A natural flood management scheme which was only installed in Tudeley Woods near Tunbridge Wells in January has functioned effectively during the extreme weather conditions in Kent caused by Storms Ciara and Dennis, according to the South East Rivers Trust (SERT).
Just a few weeks after the completion of 50 “leaky dams” on the Alder Stream catchment, located within a 900-acre woodland RSPB reserve owned by the Hadlow Estate, the scheme was put to the test with heavy rainfall, amounting to peaks of 28mm in just one hour, recorded at Paddock Wood.
Although some properties in Five Oak Green and Capel were flooded after sudden torrential rainfall on February 9th during Storm Ciara, the cause was hillside run-off, rather than flooding from the Alder Stream.
Dean Morrison, SERT’s Natural Flood Management Project Officer, explained: “Properties in Five Oak Green were flooded as well as a row of properties including the Dovecote pub at Alders Road, Capel.
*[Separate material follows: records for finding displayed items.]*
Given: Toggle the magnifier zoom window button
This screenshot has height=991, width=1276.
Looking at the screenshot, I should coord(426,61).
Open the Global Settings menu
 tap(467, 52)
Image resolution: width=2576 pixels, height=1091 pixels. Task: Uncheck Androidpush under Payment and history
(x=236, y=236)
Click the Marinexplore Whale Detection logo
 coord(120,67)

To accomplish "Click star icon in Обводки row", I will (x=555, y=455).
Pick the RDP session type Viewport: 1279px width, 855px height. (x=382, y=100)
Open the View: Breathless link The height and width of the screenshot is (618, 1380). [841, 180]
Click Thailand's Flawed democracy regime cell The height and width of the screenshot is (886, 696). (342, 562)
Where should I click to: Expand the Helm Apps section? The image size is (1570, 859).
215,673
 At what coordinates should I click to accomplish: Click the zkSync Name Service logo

While these cottages missed flooding from the Alder Stream, they were hit by water flowing off the hillsides and into the ditch network behind the village.
“Whilst it’s too early to claim that the number of leaky woody structures we’ve put in have had a significant impact yet, we checked on them during the storms and they’re functioning as they’re designed to,” added Dean.
The streams in Tudeley Woods near Tunbridge Wells have been blocked by a set of 50 intricately-constructed dams, which were built over the winter of 2019-2020.
“The project aims to add fallen timber to the streams to slow the flow of water,” explained Harry Teacher, whose family has owned the 900-acre Tudeley Woods for 170 years. Harry and his wife Kate head up the Hadlow Estate in the Weald of Kent. “It will even out the flow of water and the aim is to prevent flooding further downstream.”
The Natural Flood Management Project has been carried out by the Hadlow Estate in partnership with the South East Rivers Trust (SERT) – a local environmental charity bringing rivers back to life across the South East of England.
Dean explained: “What we have found is that, in heavy rain, water rushes down from the headwaters and rapidly increases the flow in rivers downstream. Within a short period of time, this huge increase in water volume can pose a serious flood threat to property and people.”
To this end, the steep-sided streams in Tudeley Woods – or ghylls, as they are known locally – now have logs jammed across them. Over time, these will catch sticks and leaves to become what are known in the conservation world as “leaky wooden structures”.
The project was carried out in December 2019 and January 2020, with financial support from SERT and The Environment Agency as part of the Medway Flood Action Plan.
The streams in Tudeley Woods stem from natural springs within the woods and feed into the Alder Stream, a tributary of the River Medway with a history of flooding. The Natural Flood Management Project aims to help protect over 50 residential properties at risk from flooding from the Alder Stream in the village of Five Oak Green.
The benefits of the project will also be felt within the woods themselves, says Harry’s wife Kate, who has been working on the scheme for some time. “The idea of using our upland woodland for natural flood management has been under consideration for a couple of years. We first commissioned a survey of the woods, including the streams and a large central pond, to see exactly what was happening. We discovered that despite the wet winters, the warmer summers have meant that the woods are drying out year-on-year, which can have serious consequences for biodiversity.
“Tudeley Woods are a remnant of ancient woodland that once covered most of South East England. The woods are home to nearly 1200 varieties of fungi as well as rare birds and plants. There’s the nationally-rare Marsh Valerian flower as well as many butterflies and orchids. And in terms of birds you’ll see tree pipits, nightjars, woodlarks and Britain’s most rare woodpecker, the Lesser Spotted Woodpecker.”
The retention of water in the woods, preventing it from rushing away downstream, is very important for preserving habitats, said Harry. “We are using natural methods to increase resilience to climate change. Leaky dams are an effective way of preventing flooding further downstream but we are also working to prevent the woods from drying out, preserving the biodiversity of the flora and fauna here. It’s a win-win situation.”
Much of the timber used for the dams had fallen naturally within the woods, with other logs being felled as part of routine tree management.Until now, the image of flood prevention has been one of expensive engineering work, pumps and interventions near the site of a flood risk. Now, thanks to this timely project in Tudeley Woods, it seems that fallen trees, sticks and leaves can also make a contribution to protecting property.
“It’s a scheme that, if successful, could have implications for woodland management both nationally and further afield,” said Harry. “We look forward to monitoring the project in the months and years ahead.”